■ Aufgaben
1. Prüfe bitte, ob die folgenden Aussagen mit dem Forenauszug übereinstimmen, und belege jede Antwort mit Ja oder Nein samt den entscheidenden Worten im genauen Wortlaut. (a) JoM79 hält schon einen 22-Zoll-Monitor bei 30 cm Abstand für zu groß. (b) Lost-Wolf findet 700 € für einen UHD-Fernseher teuer. (c) Laut Lost-Wolf entspricht eine Skalierung von 200 % unter Windows der Größe eines 1080er Bildschirms.
2. Kopiere aus dem Forenauszug alles von „Das muss echt“ bis hinunter zu „eines 1080er Bildschirms.“ Zeichen für Zeichen.

#### Auszug zum Lesen

Mein Tipp also, kauf dir Lieber einen Guten Full-HD 28 Zoll Bildschirm, anstatt dir für dass Vielfache an Geld ein Gerät hinzustellen welches du eh nie Wirklich nutzen kannst :9

mfg Storm


----------



## JoM79 (29. April 2015)

700€ sind billig für nen TV und warum setzt du dich freiwillig 30cm vor einen über 1m grossen TV?
Das ist viel zu nah, bei 30cm wäre ein 22" Monitor schon zu gross.
Hast du nicht anders Platz oder hast du extrem schlechte Augen?


----------



## Lost-Wolf (29. April 2015)

700€ für einen UHD TV?
Das muss echt günstig gewesen sein.
Kein Plan wie groß deiner ist und du wirklich davon entfernt sitzt, aber diese Auflösung macht (in meinen Augen) bei einem TV erst ab 60" Sinn.
Sitze bei meinem 65er ca. 2,5m entfernt und müsste eigentlich sogar noch näher hin um die Auflösung mehr zu genießen.

Bei Windows musst du einfach nur eine skallierung einstellen.
200% währen wieder die Größe eines 1080er Bildschirms.
Mich nervt die ganze Zeit schon diese 1080er Auflösung bei meinen beiden 27" Bildschirmen.

########
#### Gesammelte Daten

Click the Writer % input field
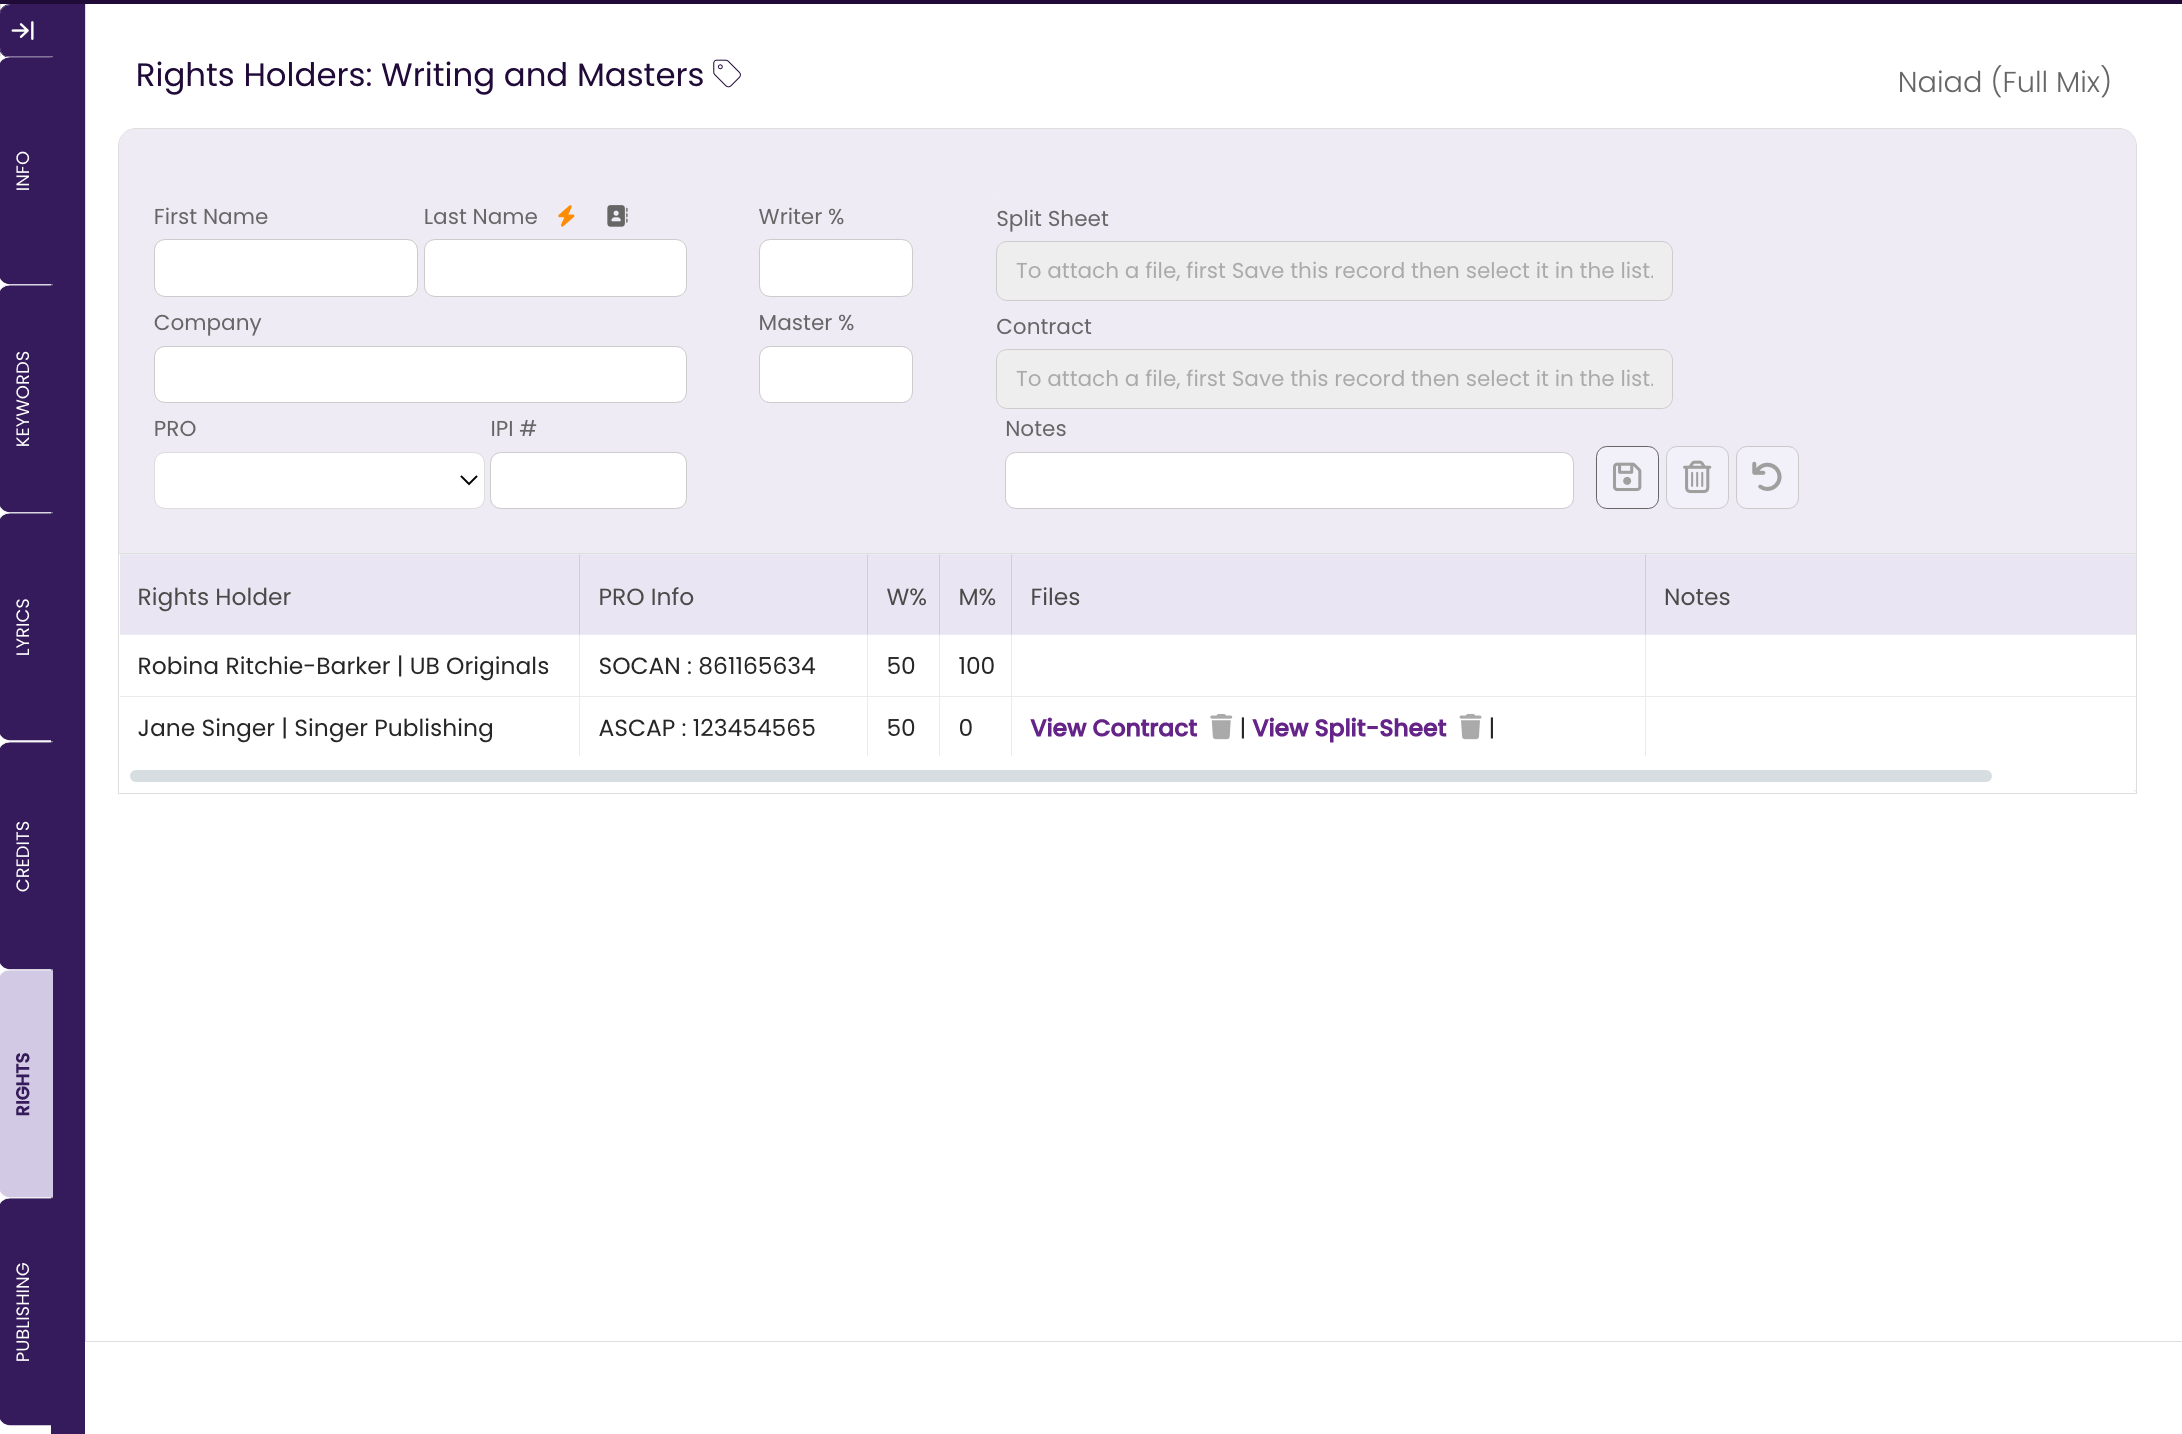2182x1434 pixels. (x=835, y=268)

########

■ Die Ergebnisse
1.
(a) Ja: „bei 30cm wäre ein 22" Monitor schon zu gross“
(b) Nein: „Das muss echt günstig gewesen sein.“
(c) Ja: „200% währen wieder die Größe eines 1080er Bildschirms.“

2.
Das muss echt günstig gewesen sein.
Kein Plan wie groß deiner ist und du wirklich davon entfernt sitzt, aber diese Auflösung macht (in meinen Augen) bei einem TV erst ab 60" Sinn.
Sitze bei meinem 65er ca. 2,5m entfernt und müsste eigentlich sogar noch näher hin um die Auflösung mehr zu genießen.

Bei Windows musst du einfach nur eine skallierung einstellen.
200% währen wieder die Größe eines 1080er Bildschirms.